If it has the tab on the cassette door it was made by Clarion. No tab, made by Panasonic. The Clarion ones are better (deeper bass, better AM/FM reception).

_Quote »_B4 Premium- Panasonic made?, "Premium Audio" on front, identical to Bose
B4 Premium 3- same as above?

Accoring to ETKA, this is the Premium III radio. Stock on B4 Passats and A3s with the Bose system.

_Quote »_Any opinions on which would sound really good, or possibly one that has Aux-in on the back, or a cd-changer adapter available? Thanks!

The Clarion-made A3 radio sounds excellent. With 20 watts x 4 channels, it competes with many aftermarket head units.


----------



## VDub2625 (Jan 4, 2003)

*Re: OEM head units... VW (VWestlife)*

I have the B4 Premium Audio unit, I was mainly wondering if the Bose one is better, but I guess they're identical







They both use the same CD changer? How about modifying the CD changer input to work with a line in device? You said the Clarion one (Deluxe Audio CD IN I assume you mean) is 20x2 first, then 20x4. Which is it? i plan on using it with all 6 stock location Mk2 speakers.
I like the look of the deluxe audio/early premium audio ones, though (fits the Mk2 better for the OEM look). Did these also come in B3 Passats? 
Oh and what about stock Mk2 units? Are the only good sounding ones AKTIV?


_Modified by VDub2625 at 5:54 PM 12-26-2006_


----------



## VWestlife (Sep 29, 2004)

*Re: OEM head units... VW (VWestlife)*

Here are better photos of the A3 Clarion radio.
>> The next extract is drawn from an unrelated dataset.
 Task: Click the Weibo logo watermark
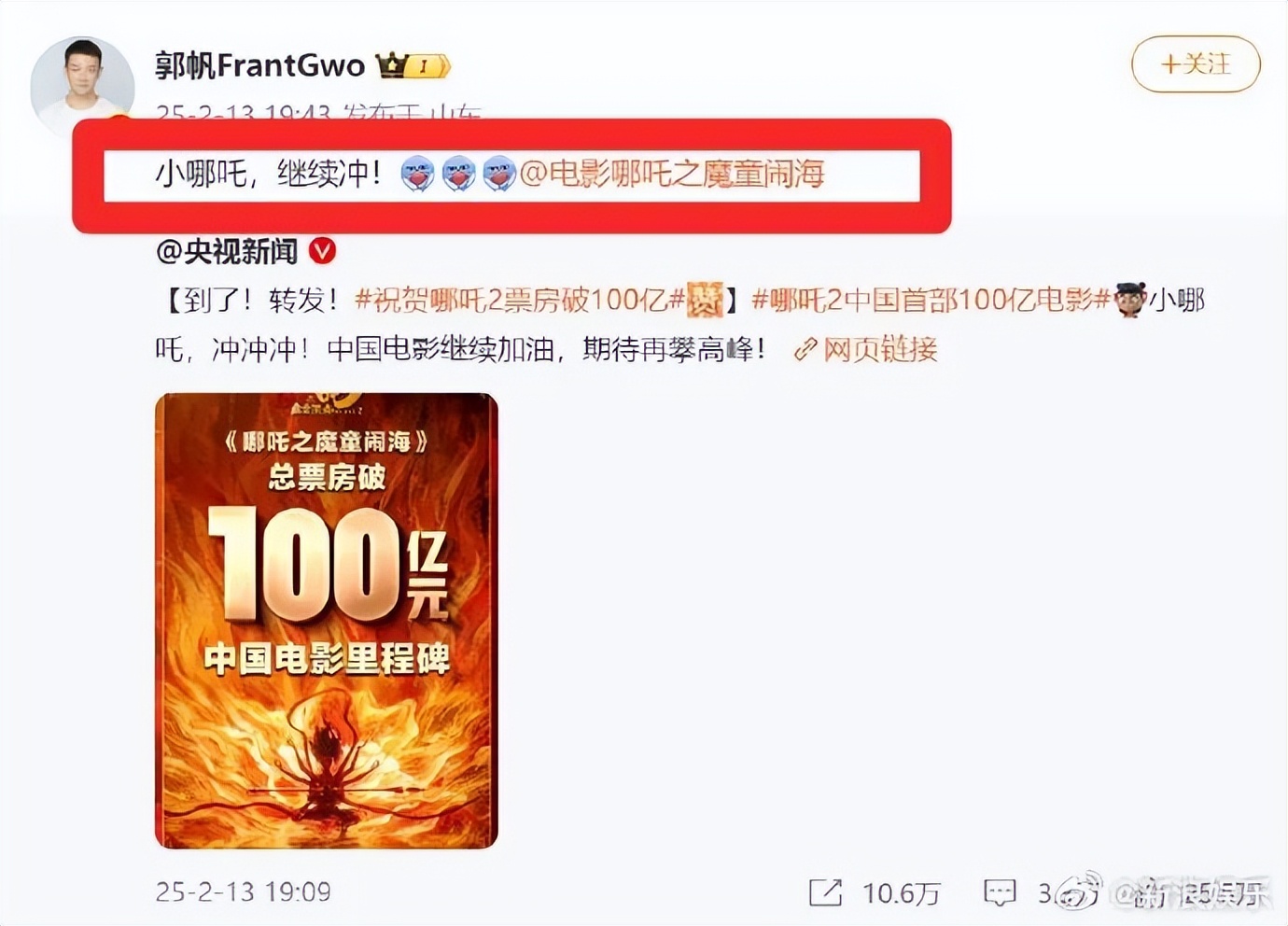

Don't let the "Made in Mexico" fool you -- I've tried both, and it is definitely superior to the Japanese-made Panasonic version.
















As for Mk2 radios, this was one of the better ones -- it even came with switchable green/red lighting and both VW and Audi faceplate logos... plus it has *AM Stereo*!







However, it has a CE1 radio, and for some reason it was only sold in Canada.
























This was the best radio that VW put into U.S.-built Golfs and GTIs... again, it is a CE1 radio, so if you want to put it in a CE2 Volkswagen, wiring changes will be necessary.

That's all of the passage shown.